Today, I’m especially proud to be a Cal alum: – The Daily Cal: In a dramatic vote that was emotional for all sides, the ASUC Senate voted 11-9 to divest from companies affiliated with Israel’s military early Thursday morning.

The heated debate began Wednesday evening and carried on for 10 hours, continuing into Thursday. Anna Head Alumnae Hall overflowed with hundreds of UC Berkeley students, faculty and community members engaging in a contentious debate regarding the bill, SB 160.

SB 160, authored by Student Action Senator George Kadifa, calls the UC system a “complicit third party” in Israel’s “illegal occupation and ensuing human rights abuses” and seeks the divestment of more than $14 million in ASUC and UC assets from Caterpillar, Hewlett-Packard and Cement Roadstone Holdings. According to the bill, these companies provide equipment, materials and technology to the Israeli military, including bulldozers and biometric identification systems.

The final vote, which occurred just before 5:30 a.m., was met with cheering, stomping and cries of joy by supporters of the bill.

Independent Senator and bill co-sponsor Sadia Saifuddin said she saw the vote as the culmination of years of struggle.

“Tonight is not about corporations,” she said. “It’s about asking ourselves before we go to sleep whether our money is going toward the destruction of homes, toward the erection of a wall. I am a working student. And I don’t want one cent of my money to go toward fueling the occupation of my brothers and sisters.”

But across the aisle, opponents of divestment were silent, absorbing the defeat with dismay.

SQUELCH! Senator Jason Bellet decried the bill for ignoring an important side in the issue.

“If we walk away with anything tonight, it’s that this conflict is nuanced,” he said. “But divestment and the language set forth in SB 160 frames Israel as the sole aggressor. This is more than just divesting from three companies. Divestment is undoubtedly taking a side in the conflict.”

The vote was emotional for senators as well as spectators. At least three senators broke down in tears as they gave their final comments following the vote.

Dozens of community members spoke at the beginning of the meeting, pleading their cases to the senate late into the night.

Supporters of the divestment bill — which included Muslim and Jewish students alike as well as members of other campus communities — said they opposed the ASUC and university’s financial involvement with companies that benefit from alleged human rights violations perpetrated by the Israeli government.

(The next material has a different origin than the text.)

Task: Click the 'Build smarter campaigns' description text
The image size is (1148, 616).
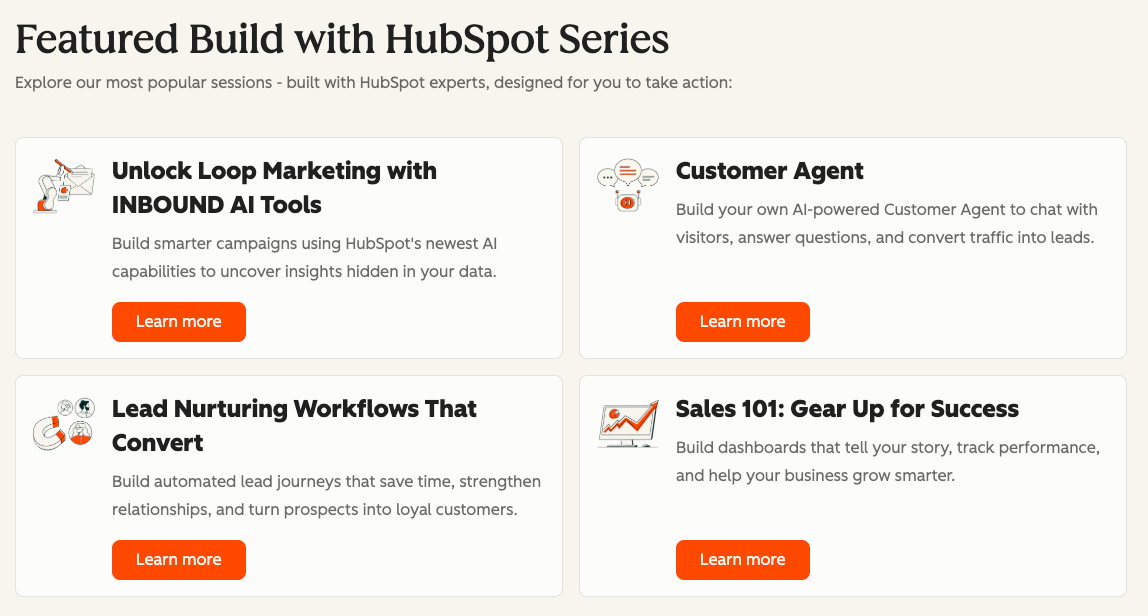Action: point(305,257)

“There are few experiences more traumatic than losing your home or being forced out of the place you call home,” said UC Berkeley junior Kamyar Jarahzadeh. “This university’s money — our money — is complicit in the deprivation of human rights.”

Pulitzer Prize-winning author Alice Walker, who said she had visited the Gaza Strip, was present at the meeting and publicly voiced her support for SB 160.

The senate was also set to vote on an opposing bill, SB 158, but the bill was tabled following the long discussion of SB 160. SB 158 “seek(s) investment opportunities that strengthen Israeli-Palestinian cooperation in pursuit of a two state resolution to the conflict” rather than divestment.

Many members of the Jewish community decried SB 160’s targeted divestment from Israel as choosing one side of the conflict at the expense of the other when suffering has occurred on both.

“Divestment does nothing to better the lives of Palestinians,” said political science professor Ron Hassner. “It seeks to undermine, harm and destroy and offers no vision of an Israeli-Palestinian future.”

Opponents of divestment also reminded the senate of the hostile campus climate Jewish students faced after the 2010 divestment attempt. Many said they felt alienated and unwelcome and warned that the passage of SB 160 could affect Jewish students’ decision to come to UC Berkeley.

“We will take home that an amendment asking for a two-state solution was failed,” said SQUELCH! party chair and former Daily Cal columnist Noah Ickowitz. “We will take home that an amendment asking for recognition of Israel as a Jewish state was failed. We will take home that this body takes divestment as a weapon of choice when that is not the only weapon in our arsenal.”

The senate passed a similar divestment bill in 2010, but it was later vetoed by then-president Will Smelko.